THE TASK.
In the data below, find the line that contains "A PROPOS (54, 238)" and the line that contains "ocSMS (19, 2172)". Copy both, plus every line between them, exactly.

Data items:
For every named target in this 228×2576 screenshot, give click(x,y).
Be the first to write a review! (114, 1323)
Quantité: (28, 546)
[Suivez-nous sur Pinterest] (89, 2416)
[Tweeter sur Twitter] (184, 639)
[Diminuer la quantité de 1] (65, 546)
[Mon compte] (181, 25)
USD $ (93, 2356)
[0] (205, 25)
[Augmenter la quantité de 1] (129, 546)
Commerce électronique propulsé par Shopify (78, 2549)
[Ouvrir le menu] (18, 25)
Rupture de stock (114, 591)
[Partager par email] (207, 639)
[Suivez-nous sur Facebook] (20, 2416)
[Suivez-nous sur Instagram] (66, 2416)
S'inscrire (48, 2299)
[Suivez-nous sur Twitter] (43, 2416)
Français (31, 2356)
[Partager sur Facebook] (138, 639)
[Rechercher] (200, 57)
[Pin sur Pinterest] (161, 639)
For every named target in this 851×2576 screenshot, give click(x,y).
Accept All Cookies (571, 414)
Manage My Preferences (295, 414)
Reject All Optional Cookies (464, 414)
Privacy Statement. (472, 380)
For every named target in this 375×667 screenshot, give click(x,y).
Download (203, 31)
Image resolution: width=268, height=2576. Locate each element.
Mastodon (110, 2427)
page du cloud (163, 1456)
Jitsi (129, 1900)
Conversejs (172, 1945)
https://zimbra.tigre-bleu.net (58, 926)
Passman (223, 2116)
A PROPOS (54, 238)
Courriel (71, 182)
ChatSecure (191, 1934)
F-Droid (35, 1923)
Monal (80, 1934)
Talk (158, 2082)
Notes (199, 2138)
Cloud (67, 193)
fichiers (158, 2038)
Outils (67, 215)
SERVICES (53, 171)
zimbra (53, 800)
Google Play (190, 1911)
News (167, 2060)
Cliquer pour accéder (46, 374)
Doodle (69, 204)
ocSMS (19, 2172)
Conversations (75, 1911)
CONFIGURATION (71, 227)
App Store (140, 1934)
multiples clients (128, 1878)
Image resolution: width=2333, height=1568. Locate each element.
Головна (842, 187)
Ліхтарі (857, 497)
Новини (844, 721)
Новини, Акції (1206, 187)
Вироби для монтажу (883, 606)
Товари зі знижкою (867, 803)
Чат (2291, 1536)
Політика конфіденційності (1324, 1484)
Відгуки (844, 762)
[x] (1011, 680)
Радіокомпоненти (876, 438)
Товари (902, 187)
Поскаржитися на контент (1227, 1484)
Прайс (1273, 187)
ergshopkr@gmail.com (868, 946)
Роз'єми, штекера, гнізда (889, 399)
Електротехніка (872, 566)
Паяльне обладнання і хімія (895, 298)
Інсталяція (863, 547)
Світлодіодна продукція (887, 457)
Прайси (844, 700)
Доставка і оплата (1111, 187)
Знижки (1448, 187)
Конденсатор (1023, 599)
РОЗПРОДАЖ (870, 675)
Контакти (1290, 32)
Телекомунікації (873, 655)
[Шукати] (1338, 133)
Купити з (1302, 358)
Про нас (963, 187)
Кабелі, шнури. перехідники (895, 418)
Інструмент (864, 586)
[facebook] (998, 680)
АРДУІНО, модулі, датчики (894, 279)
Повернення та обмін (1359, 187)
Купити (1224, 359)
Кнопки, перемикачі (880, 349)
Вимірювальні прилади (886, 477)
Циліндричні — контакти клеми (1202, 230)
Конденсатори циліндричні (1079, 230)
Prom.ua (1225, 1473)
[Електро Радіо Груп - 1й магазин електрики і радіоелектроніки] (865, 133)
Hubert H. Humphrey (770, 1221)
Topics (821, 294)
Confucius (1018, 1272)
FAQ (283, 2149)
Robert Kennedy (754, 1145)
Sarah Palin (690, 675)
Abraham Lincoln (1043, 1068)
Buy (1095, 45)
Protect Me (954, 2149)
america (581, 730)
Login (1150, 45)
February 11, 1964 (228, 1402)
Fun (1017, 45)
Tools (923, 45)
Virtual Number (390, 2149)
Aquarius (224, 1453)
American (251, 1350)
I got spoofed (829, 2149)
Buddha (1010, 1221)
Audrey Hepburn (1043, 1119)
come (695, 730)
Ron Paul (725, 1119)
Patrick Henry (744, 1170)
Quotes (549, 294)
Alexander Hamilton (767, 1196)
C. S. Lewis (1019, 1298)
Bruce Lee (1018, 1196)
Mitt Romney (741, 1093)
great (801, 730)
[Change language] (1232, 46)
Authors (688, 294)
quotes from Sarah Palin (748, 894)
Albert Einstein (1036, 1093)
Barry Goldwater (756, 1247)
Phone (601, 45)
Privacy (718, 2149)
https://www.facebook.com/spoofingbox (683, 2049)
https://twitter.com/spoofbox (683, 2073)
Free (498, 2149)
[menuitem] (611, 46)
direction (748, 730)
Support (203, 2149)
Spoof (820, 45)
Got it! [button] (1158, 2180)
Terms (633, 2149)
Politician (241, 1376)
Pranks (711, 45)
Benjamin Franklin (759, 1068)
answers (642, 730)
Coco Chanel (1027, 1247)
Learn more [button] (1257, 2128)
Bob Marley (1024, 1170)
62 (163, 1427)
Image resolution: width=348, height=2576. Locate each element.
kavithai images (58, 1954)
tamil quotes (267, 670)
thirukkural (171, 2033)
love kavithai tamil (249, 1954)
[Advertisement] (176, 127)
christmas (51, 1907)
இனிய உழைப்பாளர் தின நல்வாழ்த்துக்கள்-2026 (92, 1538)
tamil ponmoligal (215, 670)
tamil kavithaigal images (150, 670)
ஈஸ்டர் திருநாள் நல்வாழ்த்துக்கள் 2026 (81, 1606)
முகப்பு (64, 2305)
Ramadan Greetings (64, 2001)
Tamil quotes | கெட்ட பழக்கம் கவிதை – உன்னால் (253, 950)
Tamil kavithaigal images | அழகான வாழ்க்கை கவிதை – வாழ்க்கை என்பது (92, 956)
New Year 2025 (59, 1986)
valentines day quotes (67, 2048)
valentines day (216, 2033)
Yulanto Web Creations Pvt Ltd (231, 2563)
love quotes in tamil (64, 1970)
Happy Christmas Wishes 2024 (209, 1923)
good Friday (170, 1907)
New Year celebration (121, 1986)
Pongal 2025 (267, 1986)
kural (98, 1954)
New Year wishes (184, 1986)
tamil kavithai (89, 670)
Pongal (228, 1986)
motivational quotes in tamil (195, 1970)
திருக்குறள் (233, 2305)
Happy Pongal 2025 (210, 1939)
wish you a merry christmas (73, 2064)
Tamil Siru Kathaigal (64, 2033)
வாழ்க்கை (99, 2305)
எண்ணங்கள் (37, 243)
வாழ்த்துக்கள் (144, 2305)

ANSWER SECTION.
A PROPOS (54, 238)
Courriel (71, 182)
ChatSecure (191, 1934)
F-Droid (35, 1923)
Monal (80, 1934)
Talk (158, 2082)
Notes (199, 2138)
Cloud (67, 193)
fichiers (158, 2038)
Outils (67, 215)
SERVICES (53, 171)
zimbra (53, 800)
Google Play (190, 1911)
News (167, 2060)
Cliquer pour accéder (46, 374)
Doodle (69, 204)
ocSMS (19, 2172)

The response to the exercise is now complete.